We agree with the defendant that the court erred in admitting into evidence a photograph of the victim while she was alive. Like photographs of a victim’s corpse (see, People v Pobliner, 32 NY2d 356, cert denied 416 US 905), photographs of a victim taken while he or she is alive may arouse the jury’s emotions and, therefore, should not be admitted unless relevant to a material fact to be proved at trial (see, People v Stevens, 76 NY2d 833). The photograph of the smiling, young victim was not relevant to any issue at trial and, undoubtedly, evoked sympathy from the jury. However, the error was harmless in light of the overwhelming evidence of the defendant’s guilt (see, People v Crimmins, 36 NY2d 230), which included identification testimony from three eyewitnesses to the shooting.
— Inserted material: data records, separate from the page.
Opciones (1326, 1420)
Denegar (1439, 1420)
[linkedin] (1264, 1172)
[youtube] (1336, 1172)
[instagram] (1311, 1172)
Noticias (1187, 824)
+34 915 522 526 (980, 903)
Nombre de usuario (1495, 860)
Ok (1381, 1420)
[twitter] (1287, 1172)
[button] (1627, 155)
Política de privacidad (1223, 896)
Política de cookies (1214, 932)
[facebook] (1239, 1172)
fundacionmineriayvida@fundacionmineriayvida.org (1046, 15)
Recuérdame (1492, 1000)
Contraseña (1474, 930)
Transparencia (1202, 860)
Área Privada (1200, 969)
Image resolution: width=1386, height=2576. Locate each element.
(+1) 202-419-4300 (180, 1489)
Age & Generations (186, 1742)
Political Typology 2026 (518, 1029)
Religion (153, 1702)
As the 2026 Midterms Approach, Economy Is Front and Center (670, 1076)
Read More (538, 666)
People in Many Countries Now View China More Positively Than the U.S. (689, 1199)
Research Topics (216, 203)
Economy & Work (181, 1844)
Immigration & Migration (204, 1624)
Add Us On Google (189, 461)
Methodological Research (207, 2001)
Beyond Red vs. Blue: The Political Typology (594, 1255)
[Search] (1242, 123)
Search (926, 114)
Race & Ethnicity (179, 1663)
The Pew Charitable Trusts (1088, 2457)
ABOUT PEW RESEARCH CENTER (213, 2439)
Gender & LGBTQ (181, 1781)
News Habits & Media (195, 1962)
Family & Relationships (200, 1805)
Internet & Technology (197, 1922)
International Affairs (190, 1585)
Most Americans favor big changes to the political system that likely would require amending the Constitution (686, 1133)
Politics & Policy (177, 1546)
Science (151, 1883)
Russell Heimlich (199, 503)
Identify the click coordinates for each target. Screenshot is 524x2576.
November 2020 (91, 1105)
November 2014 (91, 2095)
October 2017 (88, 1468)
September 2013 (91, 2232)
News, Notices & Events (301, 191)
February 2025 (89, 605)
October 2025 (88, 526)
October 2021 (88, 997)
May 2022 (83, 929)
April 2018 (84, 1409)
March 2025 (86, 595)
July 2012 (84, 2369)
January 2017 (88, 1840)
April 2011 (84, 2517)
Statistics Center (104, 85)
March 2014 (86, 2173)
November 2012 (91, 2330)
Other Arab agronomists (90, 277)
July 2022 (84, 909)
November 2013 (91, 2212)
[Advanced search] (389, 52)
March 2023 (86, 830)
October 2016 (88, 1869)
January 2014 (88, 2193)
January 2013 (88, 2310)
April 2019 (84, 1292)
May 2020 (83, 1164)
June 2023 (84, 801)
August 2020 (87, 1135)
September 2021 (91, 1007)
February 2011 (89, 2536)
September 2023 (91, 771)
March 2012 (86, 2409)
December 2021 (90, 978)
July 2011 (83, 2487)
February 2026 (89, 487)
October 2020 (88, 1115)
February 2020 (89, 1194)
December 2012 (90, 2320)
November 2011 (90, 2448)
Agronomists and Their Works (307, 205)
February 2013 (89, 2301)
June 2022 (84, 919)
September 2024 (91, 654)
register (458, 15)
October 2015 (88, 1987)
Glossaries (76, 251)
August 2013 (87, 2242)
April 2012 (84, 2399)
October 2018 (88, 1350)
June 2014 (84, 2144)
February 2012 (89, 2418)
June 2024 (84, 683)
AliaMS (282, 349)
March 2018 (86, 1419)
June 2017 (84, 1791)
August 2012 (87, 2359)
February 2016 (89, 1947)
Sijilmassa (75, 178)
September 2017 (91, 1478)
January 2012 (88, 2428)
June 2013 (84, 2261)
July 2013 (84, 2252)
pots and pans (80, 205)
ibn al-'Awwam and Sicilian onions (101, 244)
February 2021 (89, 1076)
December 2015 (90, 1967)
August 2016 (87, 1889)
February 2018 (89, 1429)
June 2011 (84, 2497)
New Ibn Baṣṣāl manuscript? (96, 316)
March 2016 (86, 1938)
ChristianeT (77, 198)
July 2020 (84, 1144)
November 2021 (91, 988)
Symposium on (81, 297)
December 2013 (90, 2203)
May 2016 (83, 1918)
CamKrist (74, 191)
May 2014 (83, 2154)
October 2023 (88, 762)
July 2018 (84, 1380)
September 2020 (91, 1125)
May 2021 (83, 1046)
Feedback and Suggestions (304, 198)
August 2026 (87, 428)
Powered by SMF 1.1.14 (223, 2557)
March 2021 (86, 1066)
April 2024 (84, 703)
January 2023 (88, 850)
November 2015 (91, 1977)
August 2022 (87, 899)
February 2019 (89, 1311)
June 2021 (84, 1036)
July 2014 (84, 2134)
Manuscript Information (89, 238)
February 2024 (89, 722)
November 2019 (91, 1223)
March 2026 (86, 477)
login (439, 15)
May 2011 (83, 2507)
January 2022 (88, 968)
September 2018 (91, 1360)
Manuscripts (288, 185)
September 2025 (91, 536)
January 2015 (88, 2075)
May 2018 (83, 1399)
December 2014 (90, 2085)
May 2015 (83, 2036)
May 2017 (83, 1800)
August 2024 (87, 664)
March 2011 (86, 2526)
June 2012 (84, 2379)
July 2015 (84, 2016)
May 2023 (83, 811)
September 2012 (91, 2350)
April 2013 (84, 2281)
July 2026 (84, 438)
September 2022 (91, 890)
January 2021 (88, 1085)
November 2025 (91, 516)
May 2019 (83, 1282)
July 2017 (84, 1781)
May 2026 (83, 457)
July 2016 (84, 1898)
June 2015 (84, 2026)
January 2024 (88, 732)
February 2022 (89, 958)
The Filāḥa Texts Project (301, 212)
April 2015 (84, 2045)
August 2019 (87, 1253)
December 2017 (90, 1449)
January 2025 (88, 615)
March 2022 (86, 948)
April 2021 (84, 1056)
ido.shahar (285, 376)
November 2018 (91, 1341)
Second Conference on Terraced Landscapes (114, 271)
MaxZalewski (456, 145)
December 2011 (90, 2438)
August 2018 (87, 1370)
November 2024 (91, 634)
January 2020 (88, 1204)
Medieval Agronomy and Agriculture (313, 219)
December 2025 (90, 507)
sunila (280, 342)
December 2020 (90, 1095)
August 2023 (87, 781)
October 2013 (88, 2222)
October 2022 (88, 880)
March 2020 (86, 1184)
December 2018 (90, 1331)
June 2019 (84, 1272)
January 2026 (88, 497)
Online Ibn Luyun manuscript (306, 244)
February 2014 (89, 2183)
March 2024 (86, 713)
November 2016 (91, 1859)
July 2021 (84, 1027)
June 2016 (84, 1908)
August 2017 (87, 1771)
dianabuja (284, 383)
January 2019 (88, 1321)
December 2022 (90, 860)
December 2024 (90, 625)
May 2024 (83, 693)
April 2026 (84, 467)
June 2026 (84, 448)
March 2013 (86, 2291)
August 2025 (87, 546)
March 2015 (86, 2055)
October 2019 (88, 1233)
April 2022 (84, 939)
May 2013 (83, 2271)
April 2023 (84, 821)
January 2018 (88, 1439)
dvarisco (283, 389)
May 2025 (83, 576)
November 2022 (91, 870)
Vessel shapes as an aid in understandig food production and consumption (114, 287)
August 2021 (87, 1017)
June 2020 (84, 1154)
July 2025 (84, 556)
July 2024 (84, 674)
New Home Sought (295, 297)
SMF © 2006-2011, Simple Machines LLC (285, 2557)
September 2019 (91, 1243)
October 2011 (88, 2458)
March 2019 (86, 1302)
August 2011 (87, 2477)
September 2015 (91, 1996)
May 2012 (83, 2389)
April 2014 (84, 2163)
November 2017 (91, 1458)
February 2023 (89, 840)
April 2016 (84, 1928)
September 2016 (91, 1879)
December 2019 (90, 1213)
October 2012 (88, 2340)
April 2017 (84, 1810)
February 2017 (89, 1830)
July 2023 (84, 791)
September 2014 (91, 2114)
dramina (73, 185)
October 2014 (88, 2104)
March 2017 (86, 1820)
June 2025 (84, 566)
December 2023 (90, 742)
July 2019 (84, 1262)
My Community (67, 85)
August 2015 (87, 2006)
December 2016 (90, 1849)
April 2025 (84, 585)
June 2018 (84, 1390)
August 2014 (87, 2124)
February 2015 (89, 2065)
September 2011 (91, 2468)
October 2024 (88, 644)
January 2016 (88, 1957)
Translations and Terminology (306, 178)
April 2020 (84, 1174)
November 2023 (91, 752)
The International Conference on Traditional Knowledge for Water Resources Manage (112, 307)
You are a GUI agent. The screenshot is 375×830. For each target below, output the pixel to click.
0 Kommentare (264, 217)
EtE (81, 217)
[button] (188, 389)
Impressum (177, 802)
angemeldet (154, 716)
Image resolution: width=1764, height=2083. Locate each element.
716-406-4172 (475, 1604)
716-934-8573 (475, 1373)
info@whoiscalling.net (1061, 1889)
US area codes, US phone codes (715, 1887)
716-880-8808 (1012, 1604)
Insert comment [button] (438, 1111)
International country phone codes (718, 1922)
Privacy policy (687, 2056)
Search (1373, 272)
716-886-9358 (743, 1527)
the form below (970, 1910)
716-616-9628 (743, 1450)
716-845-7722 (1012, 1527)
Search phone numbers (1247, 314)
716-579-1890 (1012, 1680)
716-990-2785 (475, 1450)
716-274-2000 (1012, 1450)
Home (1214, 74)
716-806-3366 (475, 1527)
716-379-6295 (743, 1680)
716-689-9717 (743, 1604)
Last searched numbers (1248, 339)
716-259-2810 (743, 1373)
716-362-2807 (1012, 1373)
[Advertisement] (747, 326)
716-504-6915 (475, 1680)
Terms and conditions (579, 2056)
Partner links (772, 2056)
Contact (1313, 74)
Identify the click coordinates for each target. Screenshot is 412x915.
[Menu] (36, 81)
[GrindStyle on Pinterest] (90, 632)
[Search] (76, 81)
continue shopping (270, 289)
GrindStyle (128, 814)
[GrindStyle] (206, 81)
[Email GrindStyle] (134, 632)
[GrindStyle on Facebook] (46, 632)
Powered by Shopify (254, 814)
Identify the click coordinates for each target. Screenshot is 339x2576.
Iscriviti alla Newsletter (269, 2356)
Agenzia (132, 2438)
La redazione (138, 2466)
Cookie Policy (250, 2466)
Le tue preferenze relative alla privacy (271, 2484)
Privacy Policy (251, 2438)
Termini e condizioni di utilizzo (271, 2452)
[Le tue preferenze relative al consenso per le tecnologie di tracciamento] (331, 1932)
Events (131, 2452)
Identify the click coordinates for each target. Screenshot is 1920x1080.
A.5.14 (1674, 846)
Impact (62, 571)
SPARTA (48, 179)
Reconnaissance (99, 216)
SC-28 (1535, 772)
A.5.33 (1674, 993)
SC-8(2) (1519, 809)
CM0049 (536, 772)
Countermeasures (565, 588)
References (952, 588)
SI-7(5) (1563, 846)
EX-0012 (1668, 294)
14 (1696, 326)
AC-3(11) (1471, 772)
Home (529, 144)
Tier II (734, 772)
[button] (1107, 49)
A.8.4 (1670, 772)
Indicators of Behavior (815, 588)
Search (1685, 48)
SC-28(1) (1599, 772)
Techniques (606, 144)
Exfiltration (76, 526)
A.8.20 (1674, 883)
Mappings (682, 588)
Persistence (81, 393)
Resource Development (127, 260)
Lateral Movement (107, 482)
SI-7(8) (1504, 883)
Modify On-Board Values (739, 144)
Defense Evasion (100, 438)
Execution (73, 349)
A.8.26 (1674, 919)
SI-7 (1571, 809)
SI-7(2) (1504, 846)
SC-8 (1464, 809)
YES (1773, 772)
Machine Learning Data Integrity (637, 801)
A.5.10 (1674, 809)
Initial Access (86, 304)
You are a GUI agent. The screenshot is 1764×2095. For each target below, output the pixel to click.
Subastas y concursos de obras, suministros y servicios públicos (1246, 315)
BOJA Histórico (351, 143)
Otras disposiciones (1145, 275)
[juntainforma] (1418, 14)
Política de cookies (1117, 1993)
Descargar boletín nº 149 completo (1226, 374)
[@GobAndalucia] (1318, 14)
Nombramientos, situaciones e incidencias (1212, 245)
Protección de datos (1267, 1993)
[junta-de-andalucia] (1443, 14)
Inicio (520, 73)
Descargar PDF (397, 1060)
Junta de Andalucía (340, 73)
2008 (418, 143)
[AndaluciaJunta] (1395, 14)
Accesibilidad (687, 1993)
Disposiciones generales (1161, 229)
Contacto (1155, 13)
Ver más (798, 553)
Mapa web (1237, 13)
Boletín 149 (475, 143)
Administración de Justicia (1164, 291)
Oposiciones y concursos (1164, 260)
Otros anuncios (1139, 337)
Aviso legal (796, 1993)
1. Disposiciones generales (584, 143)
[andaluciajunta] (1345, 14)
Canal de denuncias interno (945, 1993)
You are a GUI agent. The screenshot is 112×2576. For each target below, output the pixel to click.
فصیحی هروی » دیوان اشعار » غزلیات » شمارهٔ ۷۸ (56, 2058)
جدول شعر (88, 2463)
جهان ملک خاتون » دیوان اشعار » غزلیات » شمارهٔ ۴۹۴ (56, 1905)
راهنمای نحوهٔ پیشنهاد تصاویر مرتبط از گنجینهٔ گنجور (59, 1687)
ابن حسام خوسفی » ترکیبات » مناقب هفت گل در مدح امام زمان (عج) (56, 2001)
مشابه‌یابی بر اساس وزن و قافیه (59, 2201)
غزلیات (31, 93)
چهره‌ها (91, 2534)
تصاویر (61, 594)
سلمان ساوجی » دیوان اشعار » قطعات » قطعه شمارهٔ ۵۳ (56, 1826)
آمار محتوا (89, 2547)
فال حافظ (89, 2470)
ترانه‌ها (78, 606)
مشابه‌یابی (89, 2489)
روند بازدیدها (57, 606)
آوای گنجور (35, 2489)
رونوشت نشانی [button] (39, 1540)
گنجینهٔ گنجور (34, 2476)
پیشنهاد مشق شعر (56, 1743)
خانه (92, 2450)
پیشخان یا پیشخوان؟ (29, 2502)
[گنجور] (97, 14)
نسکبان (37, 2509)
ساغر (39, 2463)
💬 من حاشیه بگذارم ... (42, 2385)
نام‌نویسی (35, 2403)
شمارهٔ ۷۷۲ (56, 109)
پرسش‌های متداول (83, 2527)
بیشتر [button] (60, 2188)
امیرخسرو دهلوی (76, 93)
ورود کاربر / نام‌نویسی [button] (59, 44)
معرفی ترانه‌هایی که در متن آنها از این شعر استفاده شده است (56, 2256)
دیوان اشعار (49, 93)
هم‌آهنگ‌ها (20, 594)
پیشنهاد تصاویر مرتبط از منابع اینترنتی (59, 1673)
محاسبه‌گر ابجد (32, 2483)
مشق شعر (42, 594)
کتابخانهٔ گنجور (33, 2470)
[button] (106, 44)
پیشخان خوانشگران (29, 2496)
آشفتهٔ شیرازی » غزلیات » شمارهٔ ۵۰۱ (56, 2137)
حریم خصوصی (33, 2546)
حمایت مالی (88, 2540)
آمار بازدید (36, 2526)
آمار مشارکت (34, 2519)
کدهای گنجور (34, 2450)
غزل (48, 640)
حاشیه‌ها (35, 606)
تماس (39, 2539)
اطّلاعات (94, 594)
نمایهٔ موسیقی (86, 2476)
There is no merit to the defendant’s contention that he was denied his constitutional right to confront his accusers when the court refused to unseal the record of conviction of one of the eyewitnesses. The witness was arrested for assault and driving a vehicle with an improper VIN number. He pleaded guilty to disorderly conduct, and, because the conviction is a violation, the records were sealed (see, CPL 160.55 [1] [c]). There was no Sixth Amendment violation in denying the defendant access to the sealed record since he failed to demonstrate that the information would tend to show the witness’s bias in favor of the prosecution or hostility toward the defendant (see, People v Gissendanner, 48 NY2d 543; People v Acevedo, 176 AD2d 886). The witness was convicted before the shooting in the present case, and he had no pending matters which might have motivated him to curry favor with the People. "[T]he Constitution did not confer 'a right in every case to impeach the general credibility of a witness through cross-examination about his past delinquency adjudications or criminal convictions’ ” (emphasis added; People v Gissendanner, supra, at 549, quoting Davis v Alaska, 415 US 308, 321).
Having failed to object to the verdict sheet at trial, the [688]*688defendant’s present contention that it is defective is unpreserved for appellate review (see, CPL 470.05 [2]). In any event, it was not error for the court to include instructions on how to proceed from one count to the next (see, People v Nimmons, 72 NY2d 830; People v Vargas, 199 AD2d 291; People v McCray, 182 AD2d 838; People v Campbell, 170 AD2d 982).
The defendant’s remaining contentions are without merit. Bracken, J. P., O’Brien, Pizzuto and Altman, J.J., concur.